Alabama’s Supreme Court has temporarily halted the murder trial of a white police officer accused of killing a black man as it considers a defense request to remove the judge.

Eight justices concurred with the decision, while one recused himself, the Montgomery Advertiser reported.

The request was prompted by a Facebook post written by the judge two months after the killing – and before the judge was assigned to the trial -- in which the judge, who is black, complained about being racially profiled by police.

The defense appealed after Montgomery County Circuit Judge Greg Griffin declined to recuse himself from the case.

The defendant in the murder trial is Montgomery Police Officer Aaron Smith, who is accused of fatally shooting Greg Gunn, 58, on Feb. 25, 2016.

Prosecutors say the white officer stopped Gunn, who was black, as Gunn was walking late at night and carrying a crowbar.

Smith did not activate his patrol car’s lights or his body camera while stopping Gunn, who fled from the officer during a stop-and-frisk situation, the Montgomery Advertiser reported.

The defense has contended that Smith stopped Gunn because he seemed to be acting suspiciously. They allege that Gunn fought with the officer and swung an object at him.

The newspaper reported that Smith used a Taser on Gunn three times, beat him several times with a metal baton and shot Gunn five times outside his neighbor’s house. The newspaper cited testimony from a preliminary hearing from State Bureau of Investigation agent Jason DiNunzio, who had interviewed Smith.
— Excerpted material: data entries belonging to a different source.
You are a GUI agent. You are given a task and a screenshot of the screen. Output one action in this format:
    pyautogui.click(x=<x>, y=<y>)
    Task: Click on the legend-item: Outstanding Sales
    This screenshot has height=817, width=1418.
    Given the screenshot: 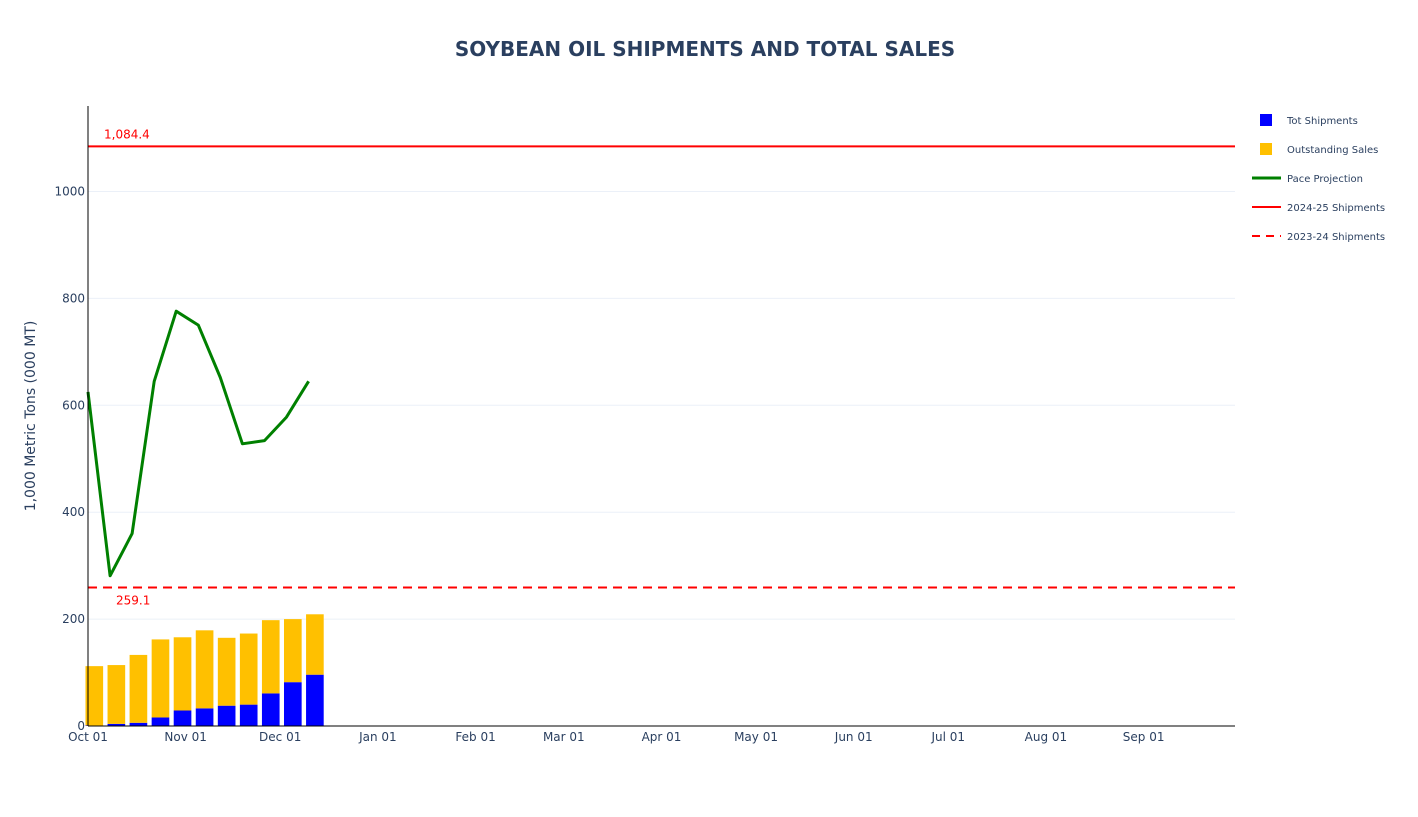 What is the action you would take?
    pyautogui.click(x=1319, y=150)
    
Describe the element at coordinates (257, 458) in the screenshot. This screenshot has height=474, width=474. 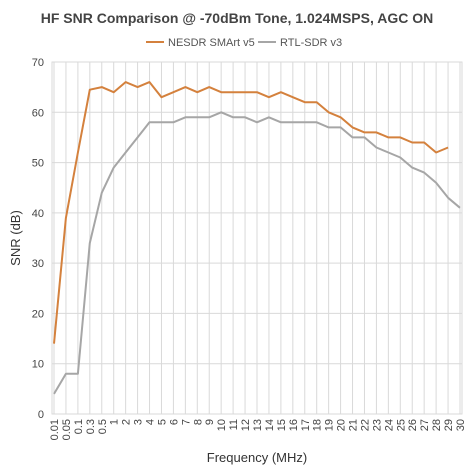
I see `x-axis-title: Frequency (MHz)` at that location.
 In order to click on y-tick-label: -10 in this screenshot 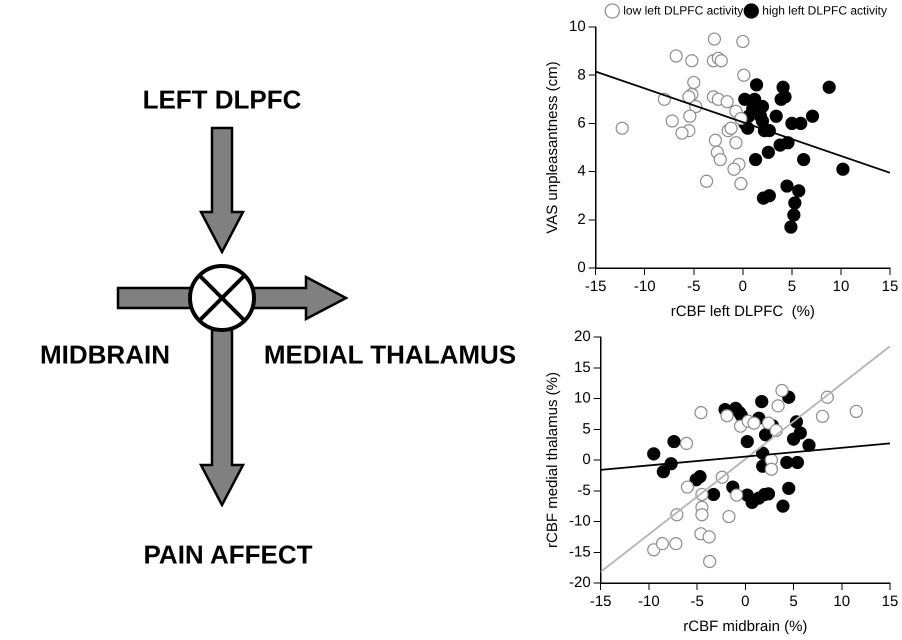, I will do `click(580, 521)`.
Two months after Gunn’s death, Judge Griffin – without mentioning Gunn’s death – wrote on Facebook that he had been stopped during his morning walk by officers who claimed he matched the description of someone who had been reported in the area with a crowbar. Griffin wrote that he showed them his judicial badge.

“It was aggravating to be detained when the only thing I was guilty of was being a black man walking down the street in his neighborhood with a stick in his hand,” the judge wrote.

"It was aggravating to be detained when the only thing I was guilty of was being a black man walking down the street in his neighborhood with a stick in his hand.”

— Judge Greg Griffin, in Facebook post

Defense attorney Roianne Conner argued in a May hearing that she wasn’t claiming that Griffin was biased, only that judicial ethics rules require judges to avoid even “appearances of impropriety.”

The Alabama Court of Criminal Appeals declined to force Griffin’s recusal.

The Associated Press contributed reporting to this story.